Tact. Audrey was painfully aware that the silent giant already suffered far more than anything mere mortals could dream up to torment the angel who had only recently been so willing to exterminate them without question. For once in her life, she had no stomach for using her acerbic tongue to inflict any more suffering than that sadistic fucking god of his had already dreamed up. Enough! Audrey had meant it when she had shaken her fist at the sky and told god Gabriel had suffered enough. That night, she had forgiven him for his part in the apocalypse. God had offered up his most unquestioningly loyal servant as a sin offering, a scapegoat, for his own shortcomings. Not tormenting Gabriel was Audrey's way of telling god his apology was not accepted.
"What happens if we get separated?" she asked, using an excuse she knew he would find acceptable. "Something unexpected. Would you leave me incapable of defending myself?"
Tact. She didn't remind him of the night the coyotes had come to feed upon his mortal flesh, but knew he thought of it now by the slight twitch of the foot the coyotes had chewed upon and subtle way he clenched his fist as though he were reaching for his mace.
Tact. She didn't remind him he was now mortal, nowhere near as strong as he had been when he had fought with gods' power flowing through his veins. It had taken him three months just to learn to walk properly now that Earth's gravity could capture his large body, much less fight, and he still hadn't relearned how to fly. Once he did, he would be far stronger than any other mortal, but until he adjusted to his new physical reality, Gabriel was vulnerable.

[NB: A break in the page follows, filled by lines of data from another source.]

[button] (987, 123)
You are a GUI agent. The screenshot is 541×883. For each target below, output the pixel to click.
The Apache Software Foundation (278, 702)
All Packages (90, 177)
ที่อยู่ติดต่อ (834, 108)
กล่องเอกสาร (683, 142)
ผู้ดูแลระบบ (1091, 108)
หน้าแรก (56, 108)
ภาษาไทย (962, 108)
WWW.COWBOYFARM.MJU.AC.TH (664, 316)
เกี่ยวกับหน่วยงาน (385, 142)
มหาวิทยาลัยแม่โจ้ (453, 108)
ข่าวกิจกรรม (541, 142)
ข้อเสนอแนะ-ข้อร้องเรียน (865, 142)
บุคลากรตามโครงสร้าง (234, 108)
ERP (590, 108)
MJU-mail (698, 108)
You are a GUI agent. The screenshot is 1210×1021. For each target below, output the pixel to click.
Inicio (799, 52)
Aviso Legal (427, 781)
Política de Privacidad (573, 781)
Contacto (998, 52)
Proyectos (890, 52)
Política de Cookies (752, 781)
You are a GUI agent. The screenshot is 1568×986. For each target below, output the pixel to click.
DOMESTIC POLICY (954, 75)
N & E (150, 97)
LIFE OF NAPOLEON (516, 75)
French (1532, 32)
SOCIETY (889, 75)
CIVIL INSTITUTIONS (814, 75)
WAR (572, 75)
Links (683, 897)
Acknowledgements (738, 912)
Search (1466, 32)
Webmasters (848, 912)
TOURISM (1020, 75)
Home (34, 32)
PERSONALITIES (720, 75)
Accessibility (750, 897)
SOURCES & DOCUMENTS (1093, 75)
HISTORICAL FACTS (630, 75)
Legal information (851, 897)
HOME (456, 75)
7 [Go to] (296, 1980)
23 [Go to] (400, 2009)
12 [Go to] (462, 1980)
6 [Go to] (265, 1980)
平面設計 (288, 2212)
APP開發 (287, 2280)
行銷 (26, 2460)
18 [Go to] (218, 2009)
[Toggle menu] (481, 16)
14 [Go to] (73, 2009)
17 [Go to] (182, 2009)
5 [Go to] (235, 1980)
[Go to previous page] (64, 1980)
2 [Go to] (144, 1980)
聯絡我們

Hurtful facts didn't need to be uttered when there were lesser reasons to convince Gabriel to teach her how to fight. Audrey allowed the silence to stretch between them while he pondered her request. She'd learned to make a suggestion and then leave Gabriel to work his way through his own thoughts. Gabriel was used to following orders, not thinking for himself. She could order him to do something, using the subtle threat of leaving to get him to capitulate, or she could patiently let him work his own way to the same conclusion. Letting gods' most obedient dog work things out for himself was just another way Audrey had of telling god to go fuck off.
"What do you wish for me to teach?" Gabriel finally asked, the release of the slight crease between his eyebrows indicating he had found her request contained merit.
"Everything you know," Audrey said, her words almost a whisper.
Her mind raced ahead to a million things she had seen him do in the brief moments she had seen him in action, battling Michael, tearing the roof off the car, a viscous predator mindlessly attacking its prey the way its master had commanded, but she did not speak of those things. Although she was certain Gabriel remembered vividly the final battle which had resulted in his downfall, for some reason, he did not remember her. As Michael had said, she had not been the quarry, so he had had no interest in her beyond an annoyance to push out of his way so he could focus on his true prey, Charlie's baby.
"The Father created me to be what I am," Gabriel said after a moment of silence. "There has never been a time when I have not known how to fight. I am not certain I will be an adequate teacher." There was silence between them once more.
"You now understand how frustrating it is to learn something that others were born knowing," Audrey said finally. "That knowledge will help give you the patience to teach."
"Patience has never been a failing of mine," Gabriel said.
"Good," Audrey replied, realizing they had just reached an agreement and rewarding him by giving him a wolfish smile. "Then it will be no problem when you have to repeat the same lesson hundreds of times before I learn it."